The major hexuronylated O-linked glycans of the
Drosophila embryo are sensitive to digestion with
β-glucuronidase from H. pomatia. O-Glycans
released from fly embryo powder by β-elimination were treated with buffer
alone (A) or with β-glucuronidase from H. pomatia
(B) before permethylation and analysis by NSI-MS. The core 1
disaccharide (m/z = 534) predominates the MS profile with or
without enzymatic digestion. Incubation with the enzyme reduces detected
parent ion signals in full MS for both the O-Fuc trisaccharide at
m/z = 722 and the core 1 trisaccharide isomers at
m/z = 752. A, right panel, without enzyme
digestion, the MS/MS spectra for the permethylated
HexA1Hex1HexNAc-ol at m/z = 752
exhibits an intense signal at m/z = 477, corresponding to
the loss of monosubstituted HexNAc-ol (linear structure) and a characteristic
ion at m/z = 516, corresponding to the loss of terminal Hex
(branched structure).

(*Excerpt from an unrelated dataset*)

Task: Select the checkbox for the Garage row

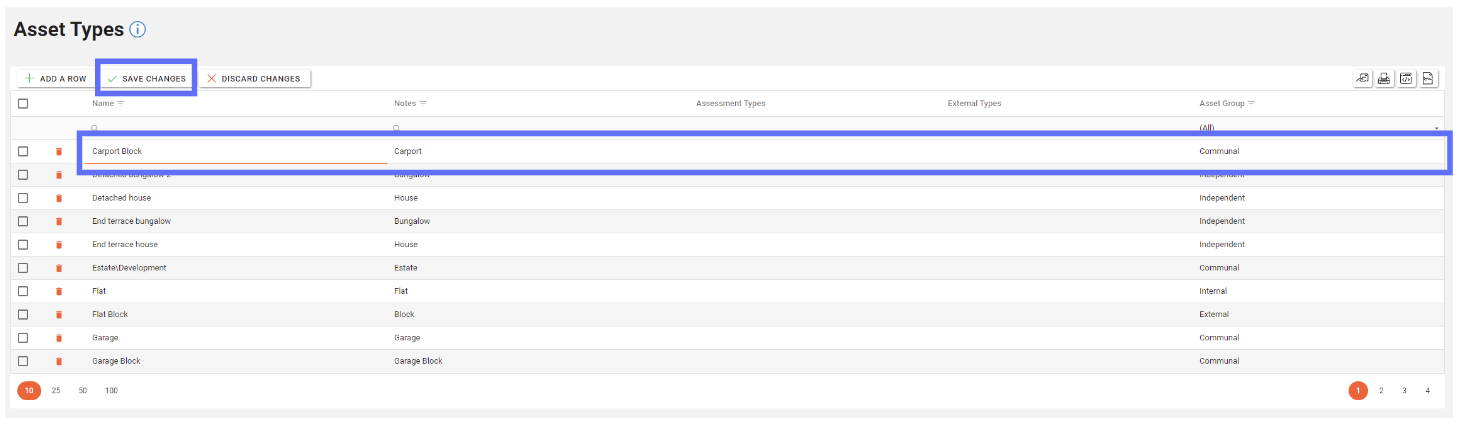Action: tap(23, 338)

B, right panel, incubation with
β-glucuronidase attenuates the intensity of the MS/MS ion at
m/z = 477 (linear trisaccharide) to near equivalence with
the m/z = 516 ion (branched trisaccharide). Comparison of
the relative signal intensities for the MS/MS ions at m/z =
516 and 752 in panels A and B indicates that the branched
core 1 trisaccharide is also reduced by enzyme digestion, although to a lesser
extent than the linear trisaccharide (>80% versus ∼30%),
indicating partial resistance of the branched structure.